— PROBLEM DESCRIPTION —
Nothing but the lines below between the line holding "Given: Open the post" and the line holding "1279x850 pixels.", inclusive, should appear in the answer, each set down exactly.

***** DATA LISTING

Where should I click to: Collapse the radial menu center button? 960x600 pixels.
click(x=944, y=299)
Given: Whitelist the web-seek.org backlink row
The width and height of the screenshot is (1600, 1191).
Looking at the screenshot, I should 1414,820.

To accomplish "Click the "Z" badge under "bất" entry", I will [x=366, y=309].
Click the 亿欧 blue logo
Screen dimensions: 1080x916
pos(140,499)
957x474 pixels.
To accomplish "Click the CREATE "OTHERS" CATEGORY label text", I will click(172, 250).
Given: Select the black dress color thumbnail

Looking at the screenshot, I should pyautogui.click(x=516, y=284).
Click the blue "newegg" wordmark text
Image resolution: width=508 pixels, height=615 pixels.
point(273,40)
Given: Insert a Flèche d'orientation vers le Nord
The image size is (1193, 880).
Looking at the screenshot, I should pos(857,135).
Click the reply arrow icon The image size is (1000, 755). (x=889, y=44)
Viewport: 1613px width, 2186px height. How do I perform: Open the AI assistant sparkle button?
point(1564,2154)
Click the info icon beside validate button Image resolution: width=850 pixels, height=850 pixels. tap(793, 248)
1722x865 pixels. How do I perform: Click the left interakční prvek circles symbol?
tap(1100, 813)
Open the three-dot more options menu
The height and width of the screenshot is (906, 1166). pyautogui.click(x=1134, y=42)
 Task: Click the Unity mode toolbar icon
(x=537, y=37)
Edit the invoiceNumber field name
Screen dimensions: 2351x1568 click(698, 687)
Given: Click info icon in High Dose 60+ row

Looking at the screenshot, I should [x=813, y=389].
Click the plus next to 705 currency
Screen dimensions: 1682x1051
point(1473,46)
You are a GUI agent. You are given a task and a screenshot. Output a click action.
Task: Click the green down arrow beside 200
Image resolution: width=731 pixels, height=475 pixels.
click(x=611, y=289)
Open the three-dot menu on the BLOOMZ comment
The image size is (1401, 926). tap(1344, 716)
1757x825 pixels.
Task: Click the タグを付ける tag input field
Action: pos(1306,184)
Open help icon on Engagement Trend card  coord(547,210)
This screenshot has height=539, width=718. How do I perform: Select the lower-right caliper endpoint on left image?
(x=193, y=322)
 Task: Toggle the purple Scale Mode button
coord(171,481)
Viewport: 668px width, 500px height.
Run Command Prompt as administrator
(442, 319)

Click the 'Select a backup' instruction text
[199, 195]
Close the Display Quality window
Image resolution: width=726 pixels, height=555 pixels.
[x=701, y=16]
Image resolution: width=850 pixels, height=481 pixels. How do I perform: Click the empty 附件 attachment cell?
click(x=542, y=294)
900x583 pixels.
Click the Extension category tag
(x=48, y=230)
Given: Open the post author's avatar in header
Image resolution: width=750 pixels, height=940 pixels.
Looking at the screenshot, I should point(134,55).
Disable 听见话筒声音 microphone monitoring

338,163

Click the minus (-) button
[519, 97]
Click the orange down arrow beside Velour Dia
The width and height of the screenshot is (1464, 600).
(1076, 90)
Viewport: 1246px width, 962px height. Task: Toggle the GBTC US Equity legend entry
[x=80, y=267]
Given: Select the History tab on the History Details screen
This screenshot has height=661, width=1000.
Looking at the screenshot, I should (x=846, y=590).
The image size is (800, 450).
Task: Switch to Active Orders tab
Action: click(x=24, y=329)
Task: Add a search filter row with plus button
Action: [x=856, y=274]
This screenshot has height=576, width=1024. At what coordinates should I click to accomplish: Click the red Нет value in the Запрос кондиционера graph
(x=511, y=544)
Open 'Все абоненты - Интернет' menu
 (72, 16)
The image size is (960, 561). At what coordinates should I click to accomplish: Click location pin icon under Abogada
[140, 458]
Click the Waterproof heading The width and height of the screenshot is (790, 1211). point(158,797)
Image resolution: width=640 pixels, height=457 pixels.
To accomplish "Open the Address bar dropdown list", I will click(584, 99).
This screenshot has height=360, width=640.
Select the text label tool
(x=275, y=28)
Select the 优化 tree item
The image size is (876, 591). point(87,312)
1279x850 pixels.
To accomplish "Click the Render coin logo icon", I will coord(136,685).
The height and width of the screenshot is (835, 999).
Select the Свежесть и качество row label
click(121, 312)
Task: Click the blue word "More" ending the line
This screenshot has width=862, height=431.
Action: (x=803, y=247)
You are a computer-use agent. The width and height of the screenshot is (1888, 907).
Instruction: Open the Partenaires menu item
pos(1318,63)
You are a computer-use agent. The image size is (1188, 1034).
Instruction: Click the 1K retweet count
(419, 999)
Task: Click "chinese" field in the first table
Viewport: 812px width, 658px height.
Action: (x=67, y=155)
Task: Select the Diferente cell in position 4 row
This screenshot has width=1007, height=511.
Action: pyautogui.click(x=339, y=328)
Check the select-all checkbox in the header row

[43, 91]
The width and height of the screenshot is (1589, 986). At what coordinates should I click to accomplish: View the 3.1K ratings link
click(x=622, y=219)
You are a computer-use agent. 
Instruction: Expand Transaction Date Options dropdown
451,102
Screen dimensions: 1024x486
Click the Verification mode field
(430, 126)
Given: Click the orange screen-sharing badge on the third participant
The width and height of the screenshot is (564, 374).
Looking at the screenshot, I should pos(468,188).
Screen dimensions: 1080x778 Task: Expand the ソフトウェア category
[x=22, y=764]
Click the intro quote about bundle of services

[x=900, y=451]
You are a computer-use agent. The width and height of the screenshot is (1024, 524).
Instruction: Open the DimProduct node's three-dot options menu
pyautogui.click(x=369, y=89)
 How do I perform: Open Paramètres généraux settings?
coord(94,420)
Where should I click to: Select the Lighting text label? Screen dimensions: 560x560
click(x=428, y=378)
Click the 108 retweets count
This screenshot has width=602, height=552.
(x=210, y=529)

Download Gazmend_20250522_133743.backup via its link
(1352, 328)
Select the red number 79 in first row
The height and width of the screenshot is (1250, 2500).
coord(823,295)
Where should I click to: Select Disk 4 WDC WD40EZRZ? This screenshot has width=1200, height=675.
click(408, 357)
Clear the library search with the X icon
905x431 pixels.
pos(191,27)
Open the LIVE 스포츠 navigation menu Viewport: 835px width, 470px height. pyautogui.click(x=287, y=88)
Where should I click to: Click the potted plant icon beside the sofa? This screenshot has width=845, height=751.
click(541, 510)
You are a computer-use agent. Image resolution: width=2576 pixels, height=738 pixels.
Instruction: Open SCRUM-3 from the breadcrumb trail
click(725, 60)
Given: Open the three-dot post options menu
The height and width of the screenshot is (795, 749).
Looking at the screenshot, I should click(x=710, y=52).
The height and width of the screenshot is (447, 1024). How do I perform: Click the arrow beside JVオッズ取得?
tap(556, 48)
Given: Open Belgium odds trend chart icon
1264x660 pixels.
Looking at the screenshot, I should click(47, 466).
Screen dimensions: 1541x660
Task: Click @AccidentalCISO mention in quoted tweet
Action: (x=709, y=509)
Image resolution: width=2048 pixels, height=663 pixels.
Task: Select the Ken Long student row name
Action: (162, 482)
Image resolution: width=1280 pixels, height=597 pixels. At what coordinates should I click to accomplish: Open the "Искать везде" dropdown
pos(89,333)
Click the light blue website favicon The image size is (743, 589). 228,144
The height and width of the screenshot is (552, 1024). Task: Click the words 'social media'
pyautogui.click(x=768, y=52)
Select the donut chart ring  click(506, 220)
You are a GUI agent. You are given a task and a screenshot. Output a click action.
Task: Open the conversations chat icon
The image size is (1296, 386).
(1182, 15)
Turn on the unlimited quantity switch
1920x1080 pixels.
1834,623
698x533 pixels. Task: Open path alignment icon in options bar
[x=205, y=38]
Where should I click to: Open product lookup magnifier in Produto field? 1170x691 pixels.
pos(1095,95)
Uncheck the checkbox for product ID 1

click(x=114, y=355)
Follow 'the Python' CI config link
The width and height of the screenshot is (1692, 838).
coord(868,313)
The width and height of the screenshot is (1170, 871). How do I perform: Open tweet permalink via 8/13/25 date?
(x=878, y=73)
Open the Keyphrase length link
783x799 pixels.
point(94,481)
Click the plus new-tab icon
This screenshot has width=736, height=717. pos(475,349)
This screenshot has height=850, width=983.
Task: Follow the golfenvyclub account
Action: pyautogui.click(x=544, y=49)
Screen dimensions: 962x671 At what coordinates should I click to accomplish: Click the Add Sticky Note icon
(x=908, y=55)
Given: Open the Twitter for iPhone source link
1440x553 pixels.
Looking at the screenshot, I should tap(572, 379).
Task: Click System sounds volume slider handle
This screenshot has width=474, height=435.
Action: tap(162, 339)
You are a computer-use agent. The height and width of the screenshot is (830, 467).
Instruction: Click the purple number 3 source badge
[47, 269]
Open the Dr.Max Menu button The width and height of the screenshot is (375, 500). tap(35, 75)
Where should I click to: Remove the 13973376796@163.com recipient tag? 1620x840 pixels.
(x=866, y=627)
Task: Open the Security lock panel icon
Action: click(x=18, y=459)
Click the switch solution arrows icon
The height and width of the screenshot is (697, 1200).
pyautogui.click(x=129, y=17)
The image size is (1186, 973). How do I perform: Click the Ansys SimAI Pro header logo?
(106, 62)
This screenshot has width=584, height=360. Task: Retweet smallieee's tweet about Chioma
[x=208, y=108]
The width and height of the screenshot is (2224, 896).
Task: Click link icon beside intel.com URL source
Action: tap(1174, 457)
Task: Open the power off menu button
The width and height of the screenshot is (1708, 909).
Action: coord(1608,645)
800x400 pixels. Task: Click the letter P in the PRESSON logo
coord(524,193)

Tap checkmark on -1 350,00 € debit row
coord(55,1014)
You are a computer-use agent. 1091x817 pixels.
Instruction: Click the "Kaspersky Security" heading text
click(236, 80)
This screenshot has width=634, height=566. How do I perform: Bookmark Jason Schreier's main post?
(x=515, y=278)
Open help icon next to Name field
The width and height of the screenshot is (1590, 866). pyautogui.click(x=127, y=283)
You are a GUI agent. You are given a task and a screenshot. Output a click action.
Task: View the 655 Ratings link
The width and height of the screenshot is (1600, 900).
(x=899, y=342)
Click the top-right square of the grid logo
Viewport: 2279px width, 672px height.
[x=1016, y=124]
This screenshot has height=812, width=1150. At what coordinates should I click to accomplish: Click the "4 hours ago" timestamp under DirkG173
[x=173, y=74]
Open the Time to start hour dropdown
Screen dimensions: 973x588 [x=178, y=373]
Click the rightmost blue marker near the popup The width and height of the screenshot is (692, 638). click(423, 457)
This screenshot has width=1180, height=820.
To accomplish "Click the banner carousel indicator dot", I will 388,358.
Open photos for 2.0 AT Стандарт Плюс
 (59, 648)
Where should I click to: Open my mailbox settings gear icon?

**********

— WRITTEN SOLUTION —
Given: Open the post author's avatar in header
Image resolution: width=750 pixels, height=940 pixels.
Looking at the screenshot, I should point(134,55).
Disable 听见话筒声音 microphone monitoring

338,163

Click the minus (-) button
[519, 97]
Click the orange down arrow beside Velour Dia
The width and height of the screenshot is (1464, 600).
(1076, 90)
Viewport: 1246px width, 962px height. Task: Toggle the GBTC US Equity legend entry
[x=80, y=267]
Given: Select the History tab on the History Details screen
This screenshot has height=661, width=1000.
Looking at the screenshot, I should (x=846, y=590).
The image size is (800, 450).
Task: Switch to Active Orders tab
Action: click(x=24, y=329)
Task: Add a search filter row with plus button
Action: [x=856, y=274]
This screenshot has height=576, width=1024. At what coordinates should I click to accomplish: Click the red Нет value in the Запрос кондиционера graph
(x=511, y=544)
Open 'Все абоненты - Интернет' menu
 (72, 16)
The image size is (960, 561). At what coordinates should I click to accomplish: Click location pin icon under Abogada
[140, 458]
Click the Waterproof heading The width and height of the screenshot is (790, 1211). point(158,797)
Image resolution: width=640 pixels, height=457 pixels.
To accomplish "Open the Address bar dropdown list", I will click(584, 99).
This screenshot has height=360, width=640.
Select the text label tool
(x=275, y=28)
Select the 优化 tree item
The image size is (876, 591). point(87,312)
1279x850 pixels.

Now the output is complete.